A sera, la famiglia dei nuovi agricoltori aspetta i valorosi tornati tardi dal frantoio con l’olio nuovo e approntano il primo assaggio. L’olio vorrebbe un mese di risettu per ricomporsi dopo la spremitura, appena un’ora dopo è ancora acerbo, troppo amaro. Ma i nuovi adepti dell’ulivo giustamente non sanno aspettare e via con la bruschetta di pane tostato e poi bagnato sul pelo dell’olio versato in un piatto. L’olio, ancora arrabbiato, si scalda e si scioglie in un profumo che chiama in causa tutte le fragranze della mediterraneità.



Al mattino il sole chiama alla sacra discesa al mare, i giovani venuti a dare una mano ai grandi vengono dal lontano nord, ma non si può smettere, le olive continuano a maturare, i polifenoli poco a poco si ammansiscono, l’olio perde profumo. Aiutano nonna Caterina e nonna Simona, che raccolgono le olive ancora a mani nude, per loro la raccolta è un atto di devozione e ringraziamento. Una bimba gattona per terra sulla rete stesa sotto un albero, con mucchi di olive formatisi qua e là, i suoi ditini tentano di prenderle ma le scappano dalle mani, è sedotta dai mille colori che vanno dal verde al viola. Ogni tanto riesce a prenderne una e subito la mette in bocca, la soppesa, si accorge che non può mangiarla, la sputa. Una è molto matura e gocciola un sugo viola chiaro, lo lecca, curiosa e pensosa, poi la mette via e ne cerca un’altra. Una piccola Cerere sta cominciando a esplorare il mondo dal lato giusto. Poesia.

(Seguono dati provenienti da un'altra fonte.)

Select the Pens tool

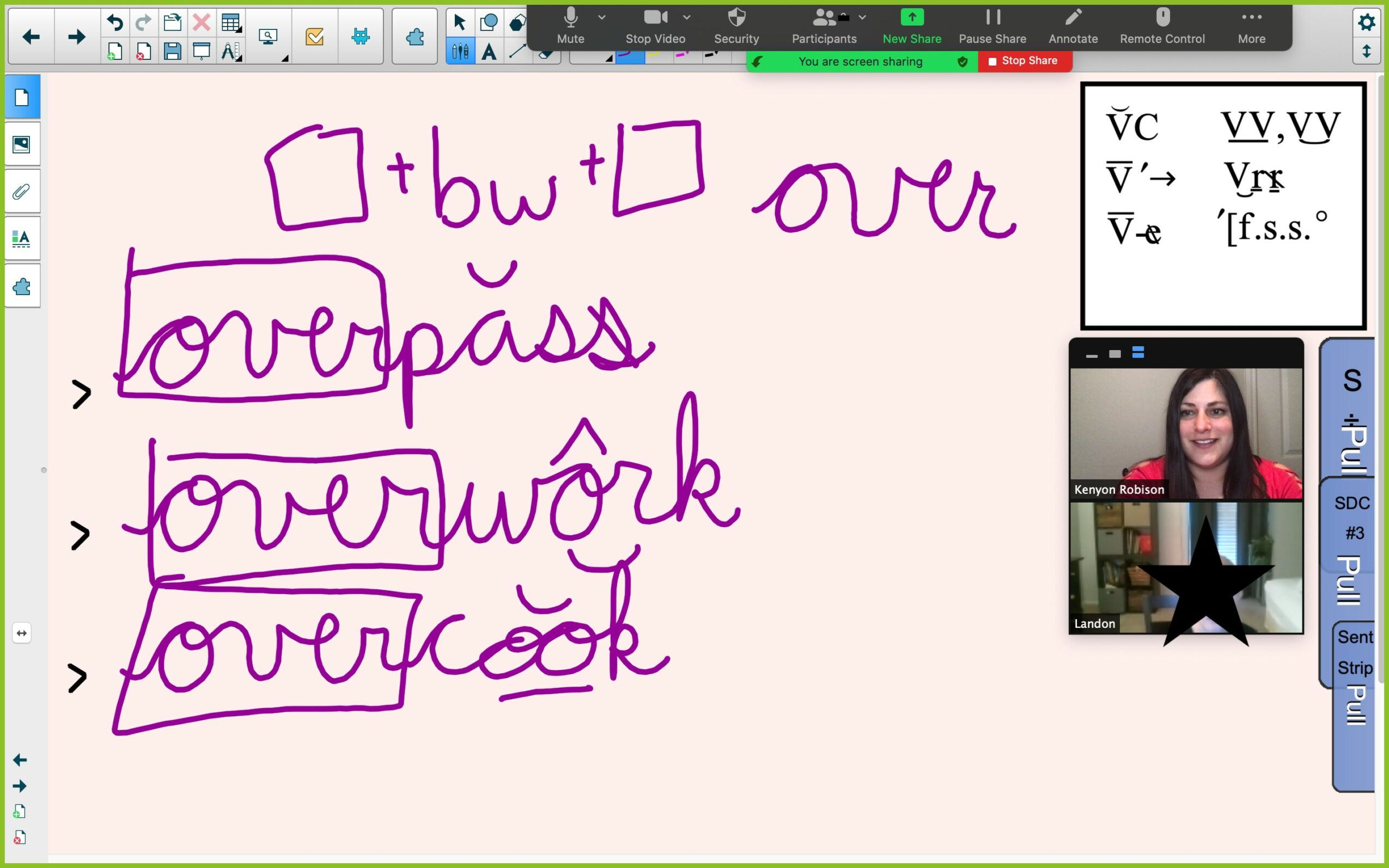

Al contempo, intorno a queste tante e piccole isole di paradiso, c’è la smarrita campagna di oggi, quella che già mezzo secolo fa Ceronetti vedeva “umiliata, sofferente, che si vergogna di non poter sparire, nella quale ogni nuovo insediamento industriale è come un vistoso chiodo nella carne, disperata di non avere difesa. La peste chimica l’avviluppa completamente, di sopra e di sotto, di dentro e di fuori, animali, esseri umani, piante, suolo, acque d’irrigazione, acque profonde. La gente che rimane accetta tutto, con una passività di pollaio: non è felice, ma non sa reagire all’incantesimo” (Guido Ceronetti, La carta è stanca, 1976). Non sa reagire al punto che persino l’orrore delle lugubri fattorie fotovoltaiche viene venduto e accolto come un fulgido esempio di evoluzione tecnologica verso un ambiente più resiliente. In questa distopia vorremmo sperare che i frantoi e gli uliveti ripopolati, che stanno sopravvivendo persino alla xylella, diventino un fortino di resistenza, un altro avamposto per presidiare il futuro. Se salveremo l’ulivo salveremo il mondo.